I love history. Not the facts – the dates – the politics, but the feeling of history, of those who’ve lived before me.
I feel it in my unchanged local churchyard, along ancient footpaths, and particularly in old gardens. It’s a kind of presence. In these places it’s easy to conjure characters and give them life, imagine their lives, their loves and how they felt; and for me, characters evolve and don’t really come to life until they’ve spoken for a while – began to tell their story.

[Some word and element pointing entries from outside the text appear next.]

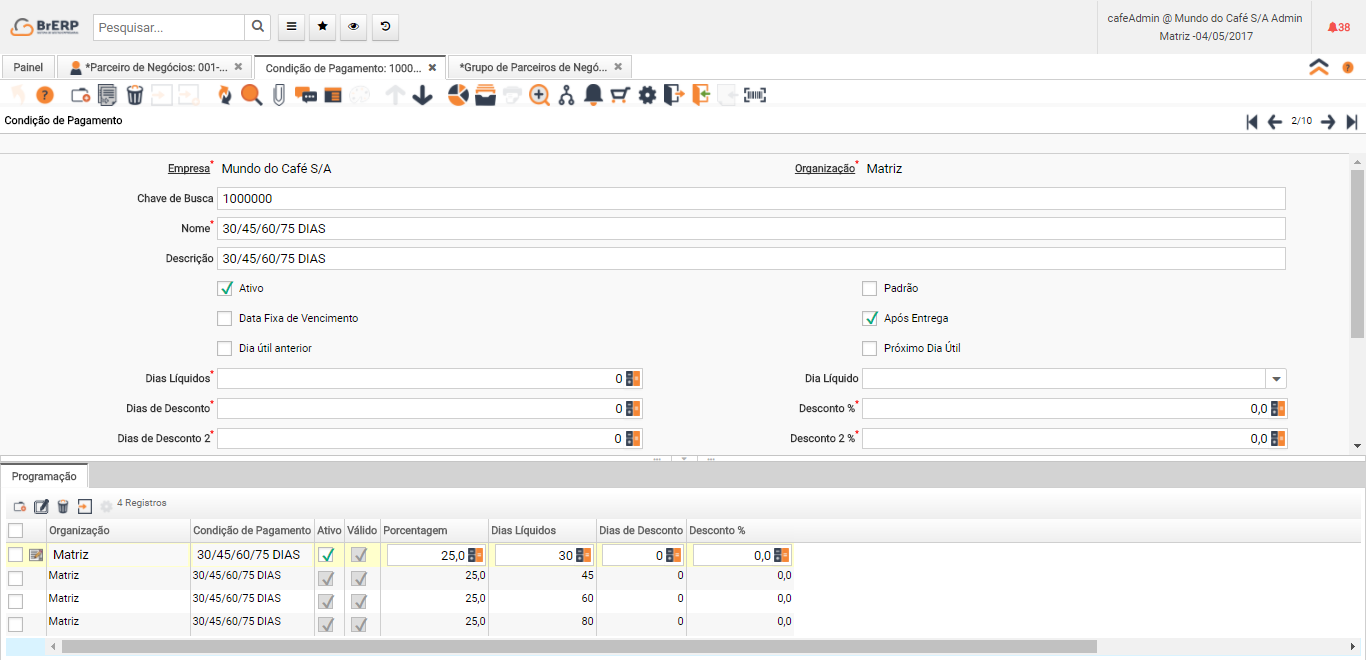Open notifications bell showing 38
Screen dimensions: 1366x660
point(1338,27)
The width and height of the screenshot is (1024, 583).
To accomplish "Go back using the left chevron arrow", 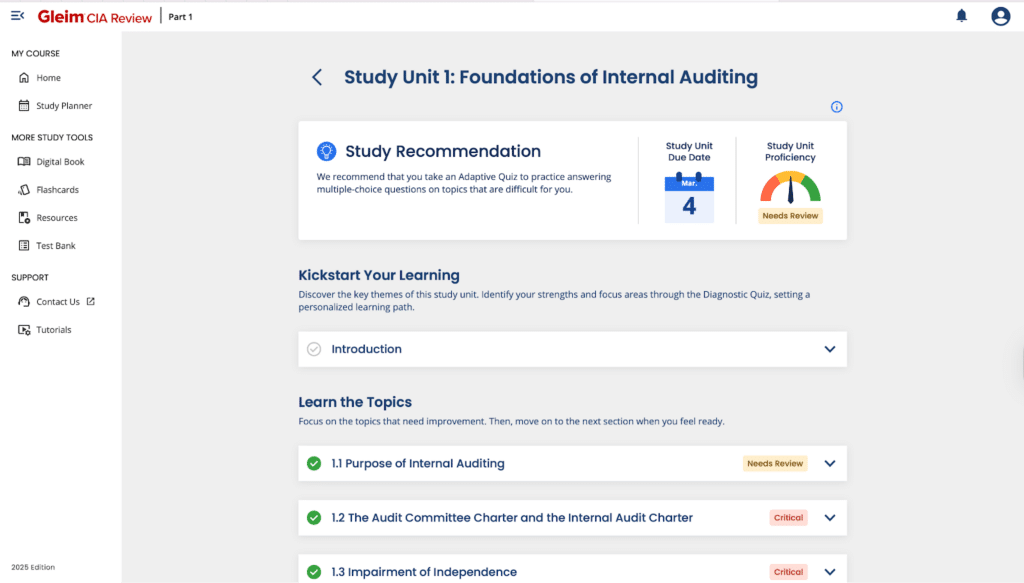I will point(317,77).
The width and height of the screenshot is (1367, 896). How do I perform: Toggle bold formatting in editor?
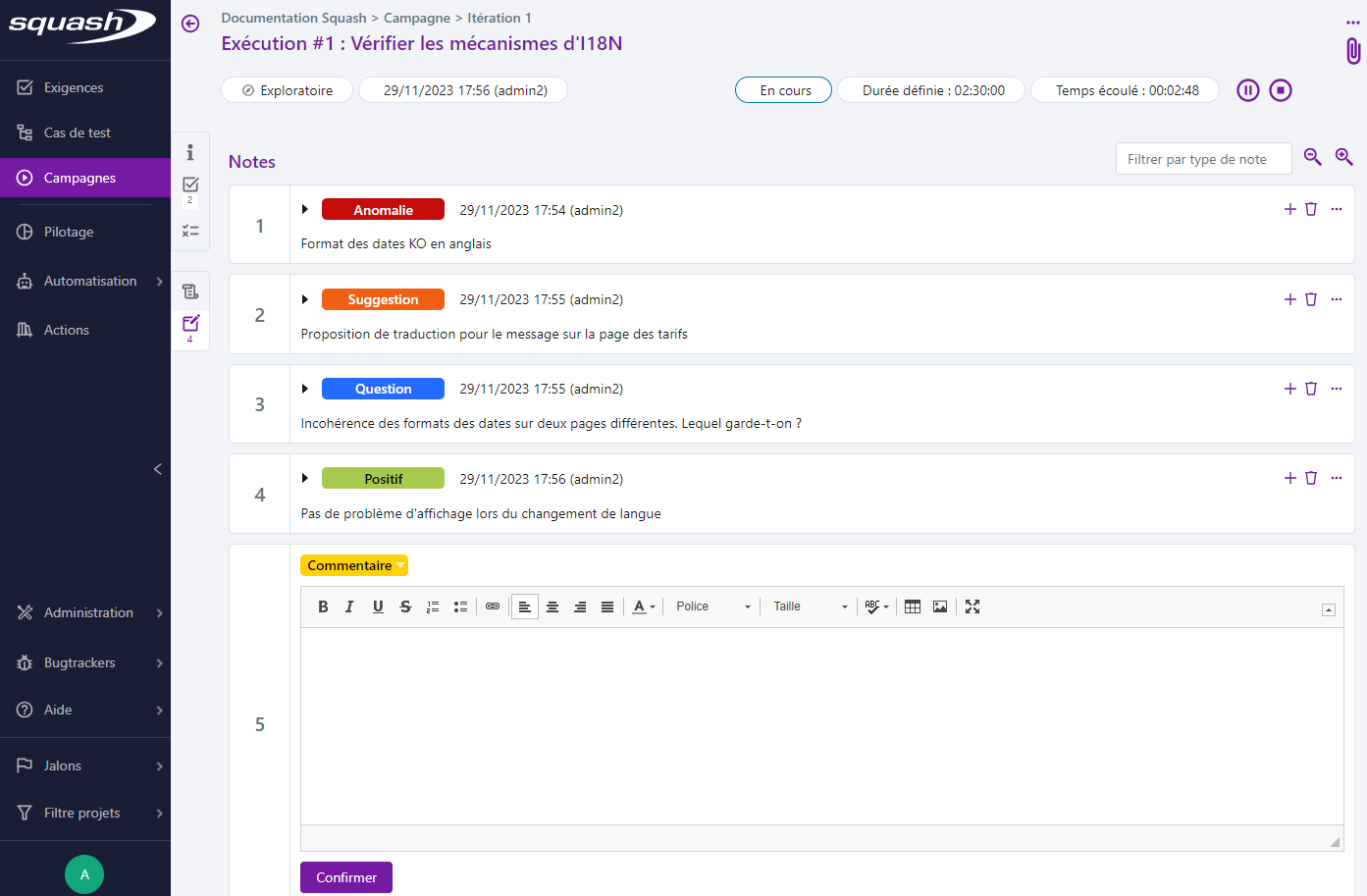point(323,606)
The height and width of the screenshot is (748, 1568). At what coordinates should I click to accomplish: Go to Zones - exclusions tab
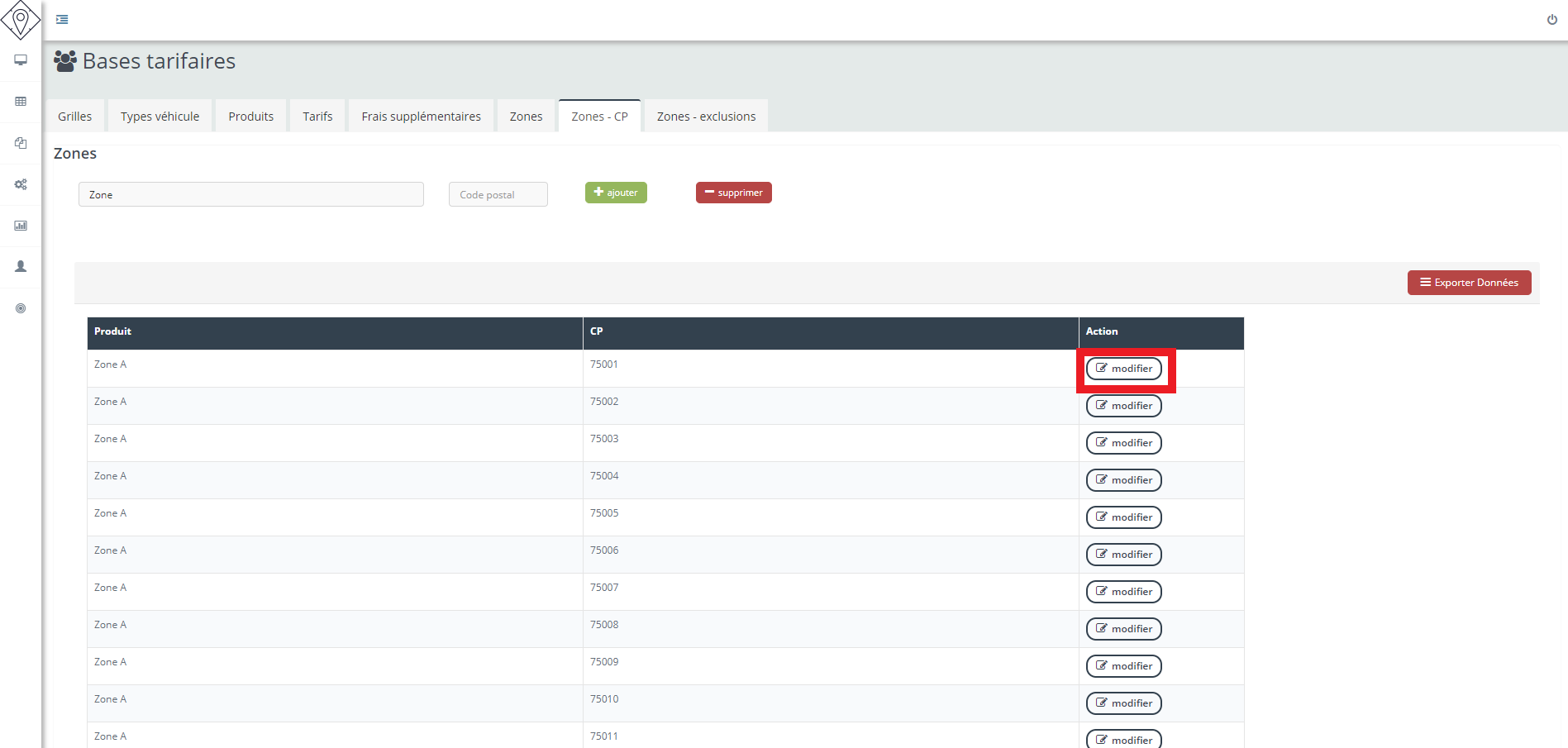tap(706, 117)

I remember many years ago I used to walk a very unpromising footpath on the outskirts of a large town. I got that feeling of presence there despite its route; and then when the last cornfield was developed, they were obliged to do an archaeological dig and found the remains of an iron age settlement. It’s what made me want to write, to explore the thought that I’m treading in other people’s footsteps.
Although I’ll never write anything that involves mobile phones, as well as the eighteen-century, I have written about the fifties and the sixties. A Child of Avalon, is just released, and I’m desperate to get back to writing Florence – a bit later but phones were like bricks then and few and far between. I don’t think that will hamper me.
Working with a poor memory
I’ve got a terrible memory. Always bad, it’s got worse as I’ve got older so I do my research broadly to start with and then as I go. Its amazing what you learn. Reading the statistics of recorded hangings in Exeter, I was quite moved to understand why so many women were hung for the murder of their – as they put it, new-born child. There also seemed to be an importance attached to the gender of the child, as though the crime of murdering a male child was more heinous that a female. A different world, I had to conclude.
I didn’t start writing until I drew my pension – less guilt, and that’s what it always been, a guilty secret. I tell myself I must stop at five books, a decade is long enough, but I probably won’t.